On all but the “Union” model, the GA is also faster:

  1. 1.

    Total time for the GA is between 4 and 12 times smaller than dcri at the 10-s timeout. It is always an order magnitude smaller than dcri.

  2. 2.

    Average time for the GA is between 4 and 594 times smaller than dcri at the 10-s timeout.

Timing results differ on Union likely because the model is small enough to be in the “sweet spot” for a brute force solution. We see in Table 1 that Union is indeed the smallest model, both in terms of number of events and number of relations. In particular, it has an order of magnitude fewer relations than other models, and so likely has a much smaller state-space.

In summary, our data indicates that for real-world models, the GA is universally better on all but very small models.

Artificial Models. As expected, dcri performed very poorly on the models “hard” and “harder” designed to have large state spaces, solving “hard” after ca. 16 min and failing to terminate on “harder”. Perhaps surprisingly, the GA performs excellently on both, solving either in substantially less than a second.

The “milestones” model consists of 8 events \(\{A_1\dots A_8\}\). Each event has a milestone to all events with a higher number and a response to all events with a lower number. This results in an execution pattern where the executions necessary to execute \(A_{n-1}\) must be repeated to execute \(A_n\); it easy to prove by induction that in a graph of this shape, the shortest path to executing \(A_k\) has length \(2^{k-1}\), so executing \(A_8\) requires a path of length 128.

However, the state-space of this model is tiny: Each event in the graph can be in only 3 distinct states, namely “not executed and pending”, “executed and not pending” or “executed and pending”; with 8 events, it follows that the state-space contains at most a tiny \(3^8=6461\) possible states, making it easy to solve for dcri.

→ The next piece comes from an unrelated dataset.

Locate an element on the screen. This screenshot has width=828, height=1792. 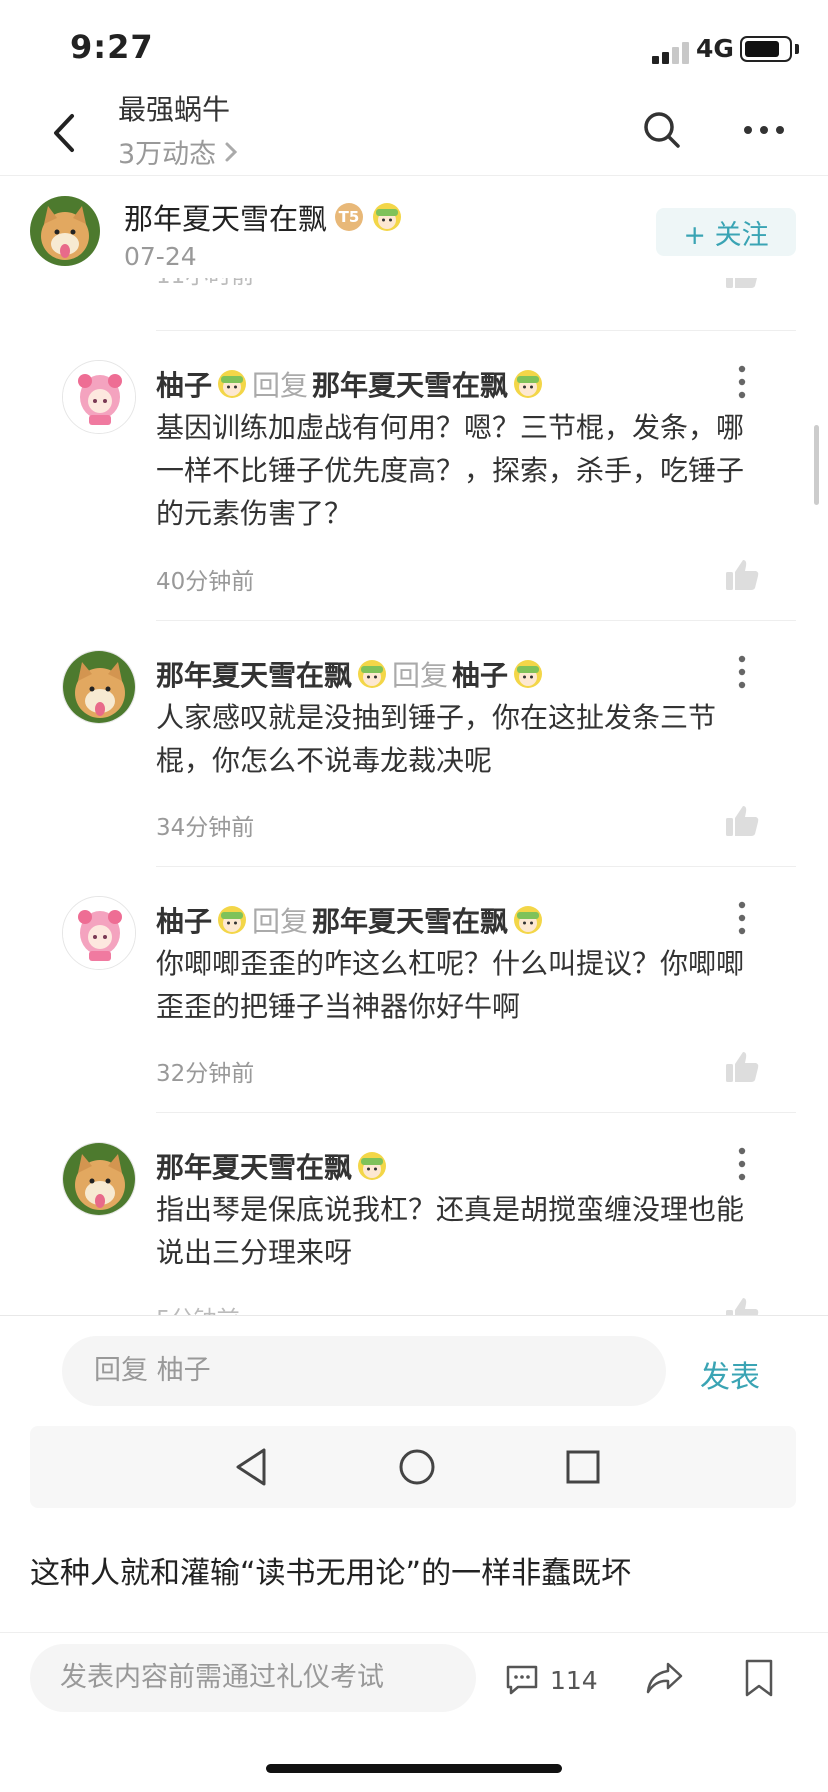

The GA struggles with this model, only finding a path in ca. 4.2 min. To see why, note that the longer the shortest path, the more often the GA has to randomly find a good execution. Moreover, the infinite execution pattern \((A_1 A_2)^+ \) will return a higher fitness score the more times it is run.

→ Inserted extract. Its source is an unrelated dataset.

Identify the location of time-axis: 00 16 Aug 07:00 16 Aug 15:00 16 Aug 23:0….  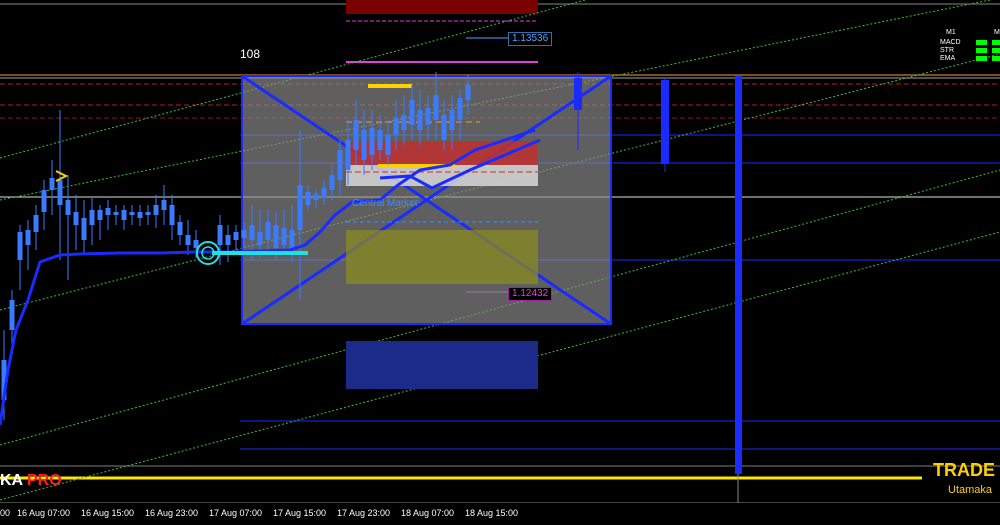
(500, 514).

The paths discovered by the GA in the real-world graphs is generally in the single digits for BigBelt and around 20 for Dreyer. However, these graphs contain many more events and relations—cf. Table 1—and therefore presumably exponentially more states to explore, making them more challenging for dcri.

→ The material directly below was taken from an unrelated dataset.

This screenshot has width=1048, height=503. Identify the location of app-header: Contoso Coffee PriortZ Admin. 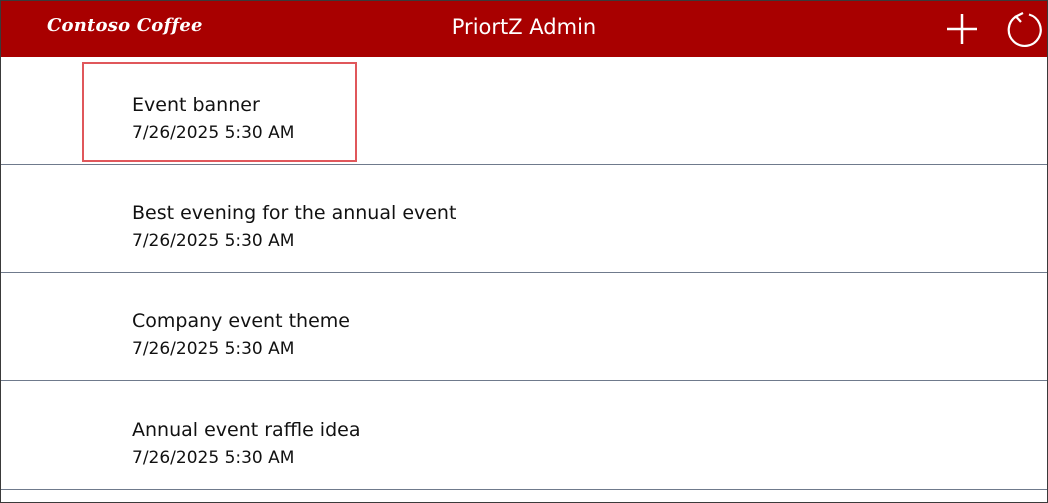
(524, 29).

GAs are not an exact science: a small change to the fitness, mutation or crossover function might substantially change results. We have found suitable parameters for these functions by trial and error, and it is likely that a more efficient implementation can be found. Furthermore smaller optimisations can possibly make the performance of the algorithm better. One example is to implement the events as bit vectors as done in other DCR engines [18].

Shortest Paths. We note that our GA algorithm does not necessarily find the shortest path; not even typically. For example, refer to the graph in Fig. 1: The current fitness function would give executions \(\langle B,\;D\rangle \) the combined condition scores of A and D while executing C only would give the condition score of D. Therefore in the eyes of the GA, the path \(\langle B,\;D,\;Goal\rangle \) is better than \(\langle C,\;Goal\rangle \).

7 Conclusion

We have implemented event reachability for DCR graphs using a Genetic Algorithm, and evaluated the resulting algorithm against an existing brute-force solutions. On medium-sized real-world models and up, the Genetic Algorithm both finds a solution more often, and does so more quickly.

Future Work. The event reachability problem can be captured directly in DECLARE by the constraint \(\mathsf {Existence}(1,G)\), however, it is unclear that a computationally feasible means of checking consistency of a model with that constraint exists. As such, it seems promising to apply the ideas of the present paper also to DECLARE.

For practical applications, an even stronger algorithm may be obtained by combining a brute-force algorithm with the genetic approach, in an effort to find shortest paths, and to discover the major variations of possible paths.

Finally, there is room to improve existing brute-force solutions by employing traditional model checking techniques [6], e.g., symbolic verification techniques.